Gluconeogenesis, beta-oxidation, citric acid cycle, glycolysis, urea cycle, fatty acid synthesis
B. Trace the metabolic path of this glucose molecule through the enzymes it encounters along the way to being made into fat. Write all the enzymes in the list below into the proper places in the figure below. If the enzyme is not used, write its name in the “not used” box. If it is used, write the enzyme in the order that the carbon atoms from glucose encounter the enzymes.
Pyruvate dehydrogenase, fumarase, aldolase, lactate dehydrogenase, pyruvate kinase, acetyl CoA carboxylase, fatty acid synthase, hexokinase, carnitine acyltransferase, ATP synthase
B. What is the minimum number of glucose molecules necessary to produce the carbon source for synthesis of a 16-carbon fatty acid through this pathway?

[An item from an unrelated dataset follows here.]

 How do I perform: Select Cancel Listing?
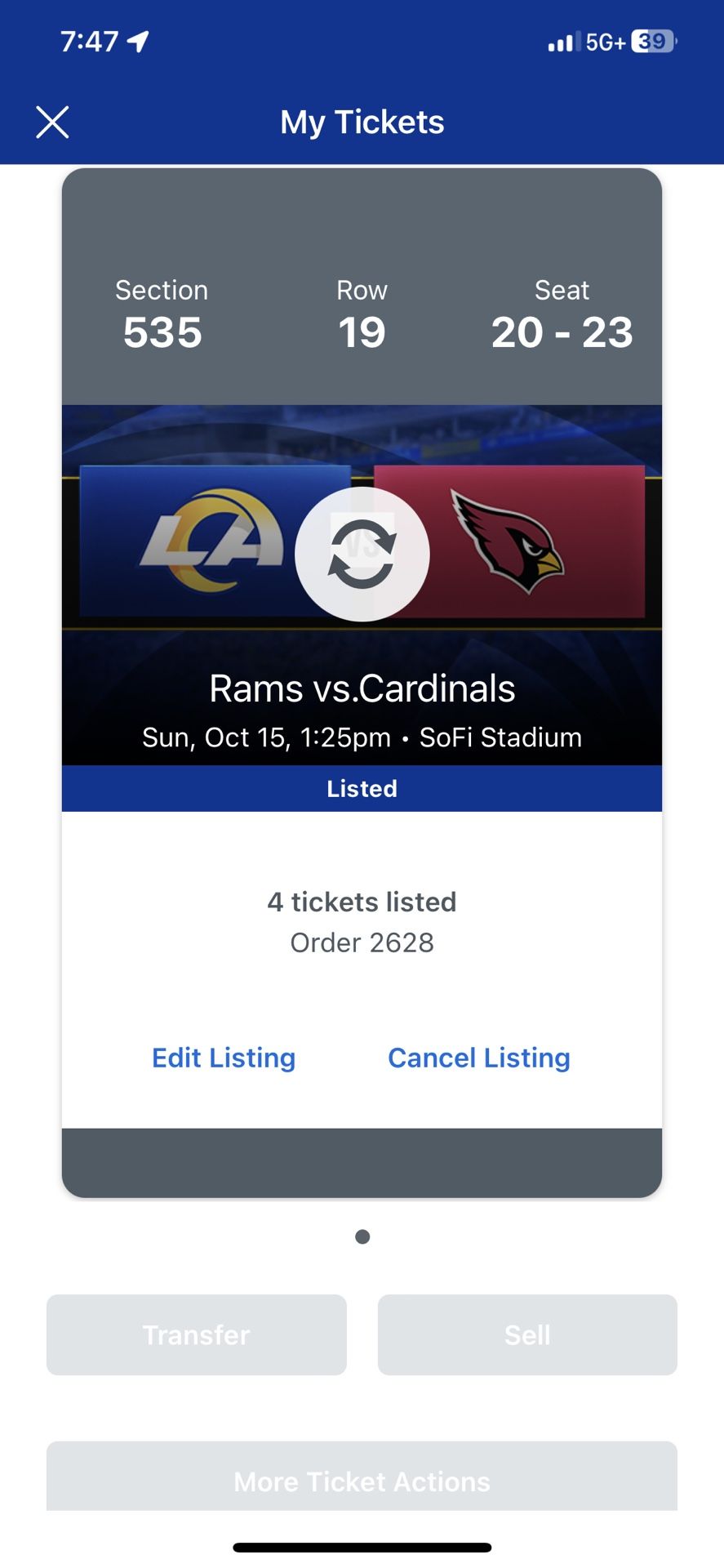point(478,1058)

C. How many net glucose can be made from one molecule of a 16-carbon fatty acid?
8. Integrated metabolism
A. A molecule of glutamate that you eat can eventually be transformed into part of a glucose molecule that you store in your liver. Circle the pathways/cycles below that are part of this overall transformation. Cross out any that are not.
Gluconeogenesis, pentose phosphate pathway, glycogen synthesis, glycolysis, citric acid cycle
B. Trace the metabolic path of this glutamate molecule through the intermediates it becomes on the way to being glucose. Draw the structure of glutamate and a-D-glucose in the boxes. Indicate the order of transformation by writing “1”, “2”, etc next to each appropriate structure. Cross out the one molecule not involved in this pathway.
C. The nitrogen atom of glutamate must be removed by oxidative deamination, and is incorporated into a molecule that is excreted. Draw the structure of this molecule.